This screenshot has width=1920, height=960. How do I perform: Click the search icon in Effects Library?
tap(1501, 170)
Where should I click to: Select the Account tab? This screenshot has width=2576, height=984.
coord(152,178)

━━━━━━━━━━━━━━━━━━━━

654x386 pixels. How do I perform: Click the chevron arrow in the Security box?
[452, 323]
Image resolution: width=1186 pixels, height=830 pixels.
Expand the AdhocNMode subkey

━━━━━━━━━━━━━━━━━━━━

* Your instructions *
When you reach the line holding "Image resolution: width=1186" in the records above, begin reproducing exactly, stop after the line holding "Expand the AdhocNMode subkey", and output nothing else.

* Task solution *
Image resolution: width=1186 pixels, height=830 pixels.
Expand the AdhocNMode subkey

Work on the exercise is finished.